宋佩兰的目光,像两道X光,在三个孩子的身上,来回地扫视着。
当她看到,那两个与儿子小时候几乎是一个模子里刻出来的顾烁和顾念安时,她的眼中,闪过了一丝极其复杂的、一闪即逝的波动。但那份波动,很快,就被更深沉的、冰冷的挑剔所取代。
她没有像一个普通的奶奶那样,对这双失而复得的、血脉相连的孙子孙女,表现出任何一丝一毫的亲昵和喜悦。
她只是皱着眉头,看着那个因为有些拘束而显得格外好动的顾烁,用一种充满了不悦的语气,教训道:
“男孩子,要沉稳,要有规矩。坐没坐相,站没站相的,这么跳脱,像什么样子?!”
顾烁脸上的笑容,瞬间就僵住了。
紧接着,她的目光,又落在了那个从始至-终都一言不发,只是安安静静地坐在妈妈身旁的苗子安身上。
她的眉头,皱得更紧了。
她没有再看孩子,而是将审问般的目光,直接投向了沈知娴。
“听说……”她的语气,像是在闲聊家常,但每一个字,都像一颗冰冷的石子,砸在沈知娴的心上,“……沈小姐,以前……结过婚?”
来了。
沈知娴知道,真正的考验,开始了。
“是的,伯母。”她平静地回答。
“哦?”宋佩兰故作惊讶地挑了挑眉,“那……真是可惜了。我们既白,从小到大,眼光可是高得很呢。一般的女孩子,他可都看不上。”

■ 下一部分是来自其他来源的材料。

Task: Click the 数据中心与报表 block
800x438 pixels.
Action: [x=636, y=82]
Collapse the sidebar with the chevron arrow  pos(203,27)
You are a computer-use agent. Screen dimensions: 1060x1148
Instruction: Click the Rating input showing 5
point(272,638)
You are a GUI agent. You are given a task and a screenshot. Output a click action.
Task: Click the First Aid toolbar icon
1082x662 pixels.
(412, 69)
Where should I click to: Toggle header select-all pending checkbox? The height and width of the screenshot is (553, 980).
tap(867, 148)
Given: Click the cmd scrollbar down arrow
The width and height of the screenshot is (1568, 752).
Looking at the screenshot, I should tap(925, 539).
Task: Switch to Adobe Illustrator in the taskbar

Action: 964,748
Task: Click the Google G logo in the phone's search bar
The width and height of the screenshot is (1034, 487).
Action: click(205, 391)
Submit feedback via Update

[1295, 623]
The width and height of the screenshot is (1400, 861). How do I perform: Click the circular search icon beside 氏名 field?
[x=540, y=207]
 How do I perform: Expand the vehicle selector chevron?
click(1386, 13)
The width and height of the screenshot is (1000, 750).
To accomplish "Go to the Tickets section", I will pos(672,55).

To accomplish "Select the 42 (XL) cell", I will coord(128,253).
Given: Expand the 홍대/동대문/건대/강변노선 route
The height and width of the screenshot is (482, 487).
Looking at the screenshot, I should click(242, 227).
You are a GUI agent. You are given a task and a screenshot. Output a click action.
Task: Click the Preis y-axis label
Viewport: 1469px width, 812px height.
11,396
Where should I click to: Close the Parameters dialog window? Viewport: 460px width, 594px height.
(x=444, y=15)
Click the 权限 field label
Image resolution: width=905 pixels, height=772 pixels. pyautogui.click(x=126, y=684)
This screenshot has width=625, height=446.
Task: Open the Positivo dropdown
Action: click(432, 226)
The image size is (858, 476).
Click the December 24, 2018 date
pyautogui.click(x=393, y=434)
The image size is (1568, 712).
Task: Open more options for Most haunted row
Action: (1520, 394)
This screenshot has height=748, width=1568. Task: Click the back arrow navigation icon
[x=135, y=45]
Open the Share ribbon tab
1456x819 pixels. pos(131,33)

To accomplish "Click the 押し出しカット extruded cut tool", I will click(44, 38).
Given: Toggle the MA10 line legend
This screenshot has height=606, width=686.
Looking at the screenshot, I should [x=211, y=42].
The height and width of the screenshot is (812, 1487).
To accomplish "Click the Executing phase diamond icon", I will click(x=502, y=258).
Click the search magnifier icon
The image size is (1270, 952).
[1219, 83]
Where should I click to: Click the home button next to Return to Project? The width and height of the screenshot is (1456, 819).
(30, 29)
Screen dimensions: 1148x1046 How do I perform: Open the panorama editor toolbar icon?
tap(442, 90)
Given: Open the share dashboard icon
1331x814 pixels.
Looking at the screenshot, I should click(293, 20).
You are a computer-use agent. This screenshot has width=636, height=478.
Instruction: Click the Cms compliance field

她这番话,既是在抬高自己的儿子,也是在暗讽沈知娴“配不上”。
“妈!”顾既-白终于忍不住,沉声打断了她,“那些,都过去了!”
“过去?”宋佩兰冷笑一声,完全不给儿子留半分情面,“怎么能过得去?!”
她的目光,像一把最锋利的刀子,直直地,刺向了那个无辜的、早已被这阵仗吓得脸色惨白的苗子安!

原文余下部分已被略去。